The conflict between Iran, the U.S., and Israel has led to the closure of the Strait of Hormuz, disrupting global energy supplies.

This blockade represents a critical failure in maritime security that threatens the global economy. By cutting off a primary artery for fossil fuels, the war has triggered worldwide inflation and severe fuel shortages in dependent nations.

War-related strikes and blockades have effectively shut the Strait of Hormuz, a key maritime chokepoint. This closure has disrupted approximately 20% [1] of global oil and gas flows. The disruption has occurred as the conflict entered its second month [2], leading to a worldwide energy crisis characterized by higher fuel prices and systemic inflation.

The impact is particularly acute in South Asia. India is currently facing a severe shortage of liquefied petroleum gas (LPG), which has forced the government to implement austerity measures to manage the remaining supply.

International observers said the crisis is accelerating a push to phase out fossil fuels. The vulnerability of the Strait of Hormuz has highlighted the risks associated with reliance on concentrated energy corridors, a vulnerability now felt by markets across the globe.

U.S. and Israeli forces, along with Iranian military assets, remain engaged in the region.
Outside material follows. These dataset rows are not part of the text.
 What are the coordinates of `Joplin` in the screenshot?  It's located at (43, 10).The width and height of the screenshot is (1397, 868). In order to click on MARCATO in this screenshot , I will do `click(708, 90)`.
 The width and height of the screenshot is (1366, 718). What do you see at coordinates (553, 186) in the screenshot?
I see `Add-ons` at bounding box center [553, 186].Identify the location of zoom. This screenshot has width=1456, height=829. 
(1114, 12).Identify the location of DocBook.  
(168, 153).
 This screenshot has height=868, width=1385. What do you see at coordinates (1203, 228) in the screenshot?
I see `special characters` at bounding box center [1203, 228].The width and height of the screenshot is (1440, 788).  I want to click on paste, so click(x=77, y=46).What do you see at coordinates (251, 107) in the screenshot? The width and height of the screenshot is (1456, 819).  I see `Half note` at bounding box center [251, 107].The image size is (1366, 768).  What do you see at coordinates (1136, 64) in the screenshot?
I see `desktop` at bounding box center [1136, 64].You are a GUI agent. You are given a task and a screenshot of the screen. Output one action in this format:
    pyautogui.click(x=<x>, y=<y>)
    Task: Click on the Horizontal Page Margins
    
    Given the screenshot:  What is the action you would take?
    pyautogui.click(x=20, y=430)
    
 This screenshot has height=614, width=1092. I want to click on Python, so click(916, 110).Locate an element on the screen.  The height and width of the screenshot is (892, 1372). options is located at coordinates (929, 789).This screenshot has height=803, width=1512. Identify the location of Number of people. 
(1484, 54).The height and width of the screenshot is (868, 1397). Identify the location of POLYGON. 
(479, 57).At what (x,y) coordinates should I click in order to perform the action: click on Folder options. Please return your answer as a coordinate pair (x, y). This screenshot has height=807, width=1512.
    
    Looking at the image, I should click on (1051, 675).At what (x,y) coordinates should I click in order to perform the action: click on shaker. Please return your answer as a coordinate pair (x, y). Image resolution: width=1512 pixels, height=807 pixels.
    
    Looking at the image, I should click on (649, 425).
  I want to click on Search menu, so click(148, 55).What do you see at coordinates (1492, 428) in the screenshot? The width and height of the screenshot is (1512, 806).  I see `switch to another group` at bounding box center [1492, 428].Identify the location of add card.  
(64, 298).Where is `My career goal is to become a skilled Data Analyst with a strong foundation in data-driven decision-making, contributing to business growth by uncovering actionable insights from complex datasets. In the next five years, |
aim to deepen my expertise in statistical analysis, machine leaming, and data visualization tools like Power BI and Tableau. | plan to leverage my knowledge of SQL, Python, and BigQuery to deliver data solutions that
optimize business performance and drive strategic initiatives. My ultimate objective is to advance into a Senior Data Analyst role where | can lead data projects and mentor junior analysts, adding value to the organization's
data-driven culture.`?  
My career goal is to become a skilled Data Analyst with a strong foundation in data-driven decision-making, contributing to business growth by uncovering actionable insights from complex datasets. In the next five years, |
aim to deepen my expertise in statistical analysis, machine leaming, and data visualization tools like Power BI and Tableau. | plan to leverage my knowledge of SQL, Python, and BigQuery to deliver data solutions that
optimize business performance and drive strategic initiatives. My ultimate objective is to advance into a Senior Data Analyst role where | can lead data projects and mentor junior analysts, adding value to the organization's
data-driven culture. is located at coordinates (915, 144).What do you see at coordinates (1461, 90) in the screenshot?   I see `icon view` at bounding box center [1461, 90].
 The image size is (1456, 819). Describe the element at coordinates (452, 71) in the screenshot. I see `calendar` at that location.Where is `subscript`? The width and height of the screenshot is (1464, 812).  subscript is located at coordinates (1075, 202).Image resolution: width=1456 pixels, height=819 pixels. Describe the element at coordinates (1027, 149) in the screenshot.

The ongoing strikes on infrastructure continue to prevent the reopening of the waterway, ensuring that energy prices remain volatile as long as the blockade persists.

The closure has disrupted approximately 20% of global oil and gas flows.

The closure of the Strait of Hormuz demonstrates how geopolitical instability in a single maritime chokepoint can cause immediate, systemic economic shocks. For countries like India, the resulting LPG shortages and austerity measures underscore a critical dependency on foreign energy. This crisis likely serves as a catalyst for nations to accelerate their transition to renewable energy to mitigate the risks of future fossil fuel blockades.